◆ **WHAT THE TASK ASKS**: Only the lines from the top of the material through the line containing "моря (136, 1510)" should be restated, each one exactly.

◆ **LISTED ENTRIES**:
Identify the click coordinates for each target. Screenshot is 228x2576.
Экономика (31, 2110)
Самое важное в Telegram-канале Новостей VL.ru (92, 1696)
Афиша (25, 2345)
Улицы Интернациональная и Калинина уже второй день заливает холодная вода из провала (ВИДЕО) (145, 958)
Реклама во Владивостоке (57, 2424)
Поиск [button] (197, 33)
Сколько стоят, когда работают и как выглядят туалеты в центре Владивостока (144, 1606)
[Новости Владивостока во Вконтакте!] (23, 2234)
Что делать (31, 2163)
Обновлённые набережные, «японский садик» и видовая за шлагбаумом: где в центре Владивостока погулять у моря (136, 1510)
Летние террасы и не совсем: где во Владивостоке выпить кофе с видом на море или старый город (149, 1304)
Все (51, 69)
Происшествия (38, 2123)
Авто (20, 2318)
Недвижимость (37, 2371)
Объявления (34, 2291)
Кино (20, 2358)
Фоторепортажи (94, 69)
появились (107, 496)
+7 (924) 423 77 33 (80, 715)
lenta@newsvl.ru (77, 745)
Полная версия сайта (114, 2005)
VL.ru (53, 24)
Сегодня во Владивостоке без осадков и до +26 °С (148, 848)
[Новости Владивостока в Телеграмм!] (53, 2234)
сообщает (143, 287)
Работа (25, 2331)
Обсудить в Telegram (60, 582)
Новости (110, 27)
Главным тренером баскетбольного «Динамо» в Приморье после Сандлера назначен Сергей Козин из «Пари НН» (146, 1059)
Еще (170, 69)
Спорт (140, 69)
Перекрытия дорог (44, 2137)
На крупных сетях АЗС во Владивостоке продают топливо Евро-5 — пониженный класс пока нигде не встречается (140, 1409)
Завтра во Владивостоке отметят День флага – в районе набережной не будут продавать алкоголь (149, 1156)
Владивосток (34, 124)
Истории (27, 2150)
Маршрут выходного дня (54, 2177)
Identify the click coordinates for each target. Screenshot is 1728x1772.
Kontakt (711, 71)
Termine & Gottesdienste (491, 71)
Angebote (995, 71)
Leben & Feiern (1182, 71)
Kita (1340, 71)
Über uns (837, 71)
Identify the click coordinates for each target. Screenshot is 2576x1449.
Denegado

◆ **ANSWER BOX**:
Identify the click coordinates for each target. Screenshot is 228x2576.
Экономика (31, 2110)
Самое важное в Telegram-канале Новостей VL.ru (92, 1696)
Афиша (25, 2345)
Улицы Интернациональная и Калинина уже второй день заливает холодная вода из провала (ВИДЕО) (145, 958)
Реклама во Владивостоке (57, 2424)
Поиск [button] (197, 33)
Сколько стоят, когда работают и как выглядят туалеты в центре Владивостока (144, 1606)
[Новости Владивостока во Вконтакте!] (23, 2234)
Что делать (31, 2163)
Обновлённые набережные, «японский садик» и видовая за шлагбаумом: где в центре Владивостока погулять у моря (136, 1510)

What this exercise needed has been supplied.